MicroRNAs (miRs/miRNAs) play a key role in posttranscriptional regulation of gene expression and are implicated in a number of physiological and pathological conditions, including cellular malignant transformation. In the current study, we investigated the role of miR-3148 in regulating human stromal (mesenchymal) stem cell (hMSC) differentiation and transformation. Stable expression of miR-3148 in telomerized hMSC (hMSC-miR-3148) led to significant increase in in vitro adipocytic differentiation and suppression of osteoblastic differentiation. Concordantly, global gene expression profiling revealed significant enrichment in cholesterol biosynthesis pathway, and pathways related to enhanced cell movement and survival, whereas processes related to bone and connective tissue developments, cell death, apoptosis, and necrosis were downregulated. Global proteomic analysis using 2D-DIGE followed by mass spectrometry (MS) revealed significant changes in protein expression in hMSC-miR-3148 and enrichment in protein networks associated with carcinogenesis. Functional studies revealed that hMSC-miR-3148 exhibited enhanced in vitro cell proliferation, colony formation, migration, invasion, sphere formation, doxorubicin resistance, and increased active number of cells in S and G2/M cell cycle phases and formed sarcoma-like tumors with adipocyte infiltration when implanted into immunocompromised mice. SMAD2 was identified as bone fide gene target for miR-3148 using qRT-PCR, Western blotting, and UTR-based reporter assay. In agreement with our data, SMAD2 expression was downregulated in 47% of patients with soft tissue sarcoma. Bioinformatics analysis revealed that elevated miR-3148 expression correlates with poor prognosis in several human cancer types, including sarcoma. Our study identified miR-3148 as factor regulating hMSC differentiation and is involved in promoting malignant transformation of telomerized hMSC.

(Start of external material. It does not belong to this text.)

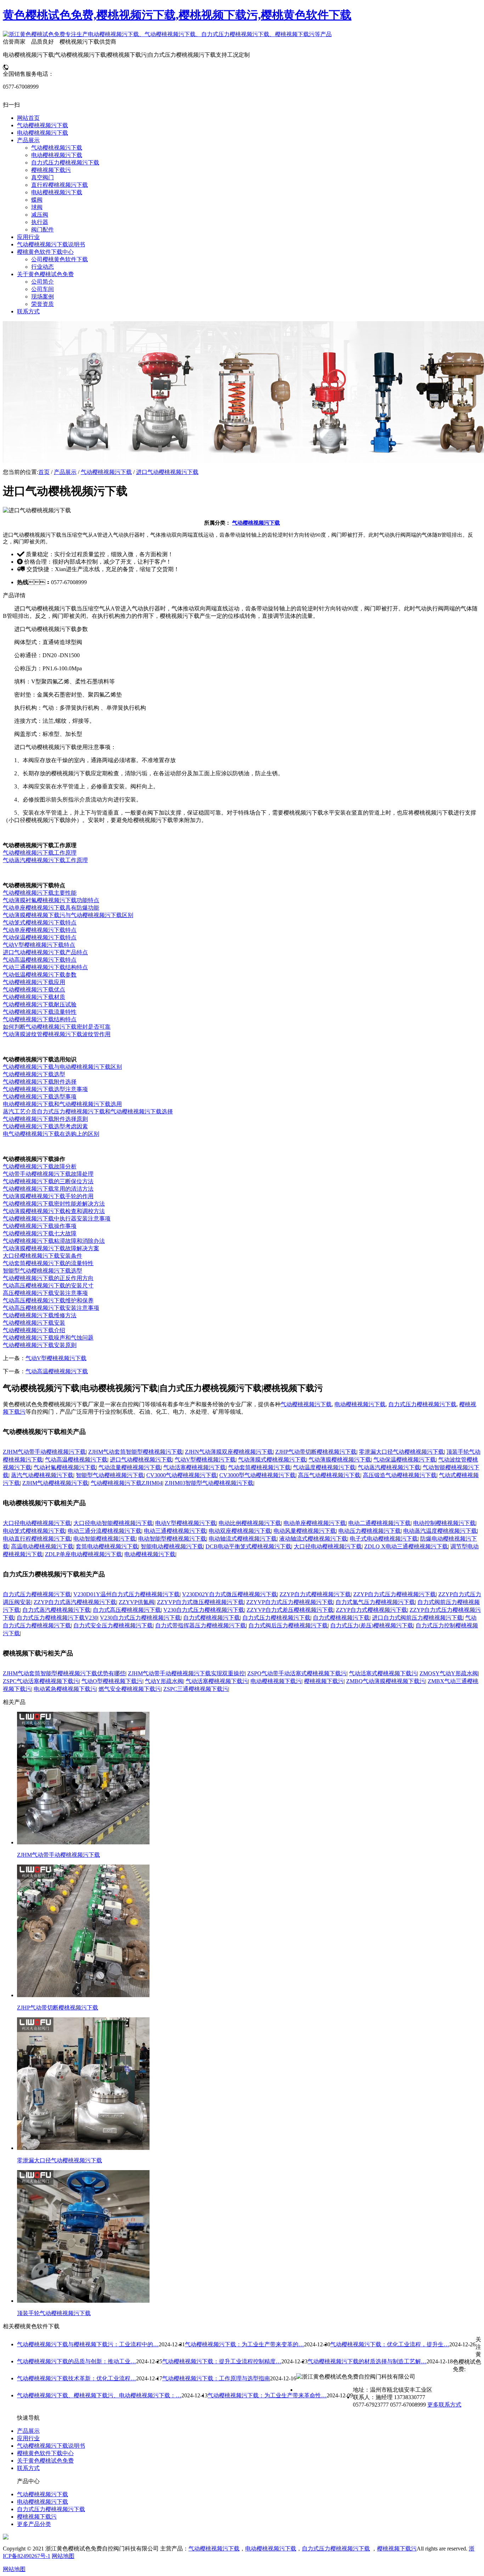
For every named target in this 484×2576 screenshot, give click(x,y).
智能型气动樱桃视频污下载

MicroRNA (miR/miRNA) 在基因表达的转录后调控中发挥着关键作用，并与许多生理和病理条件有关，包括细胞恶性转化。在本研究中，我们研究了 miR-3148 在调节人基质（间充质）干细胞（hMSC）分化和转化中的作用。miR-3148 在端粒化 hMSC (hMSC-miR-3148) 中的稳定表达导致体外脂肪细胞分化显着增加并抑制成骨细胞分化。一致地，全局基因表达谱显示胆固醇生物合成途径以及与增强细胞运动和存活相关的途径显着富集，而与骨和结缔组织发育、细胞死亡、细胞凋亡和坏死相关的过程被下调。使用 2D-DIGE 和质谱 (MS) 进行的整体蛋白质组学分析揭示了 hMSC-miR-3148 中蛋白质表达的显着变化以及与癌发生相关的蛋白质网络的富集。功能研究表明，hMSC-miR-3148 表现出体外细胞增殖、集落形成、迁移、侵袭、球体形成、阿霉素耐药性增强，S 和 G2/M 细胞周期期细胞活跃数量增加，形成肉瘤样肿瘤当植入免疫功能低下的小鼠体内时，会出现脂肪细胞浸润。使用 qRT-PCR、蛋白质印迹和基于 UTR 的报告基因检测，将 SMAD2 确定为 miR-3148 的真实基因靶标。与我们的数据一致，47% 的软组织肉瘤患者中 SMAD2 表达下调。生物信息学分析表明，miR-3148 表达升高与多种人类癌症类型（包括肉瘤）的不良预后相关。我们的研究发现miR-3148是调节hMSC分化的因子，并参与促进端粒化hMSC的恶性转化。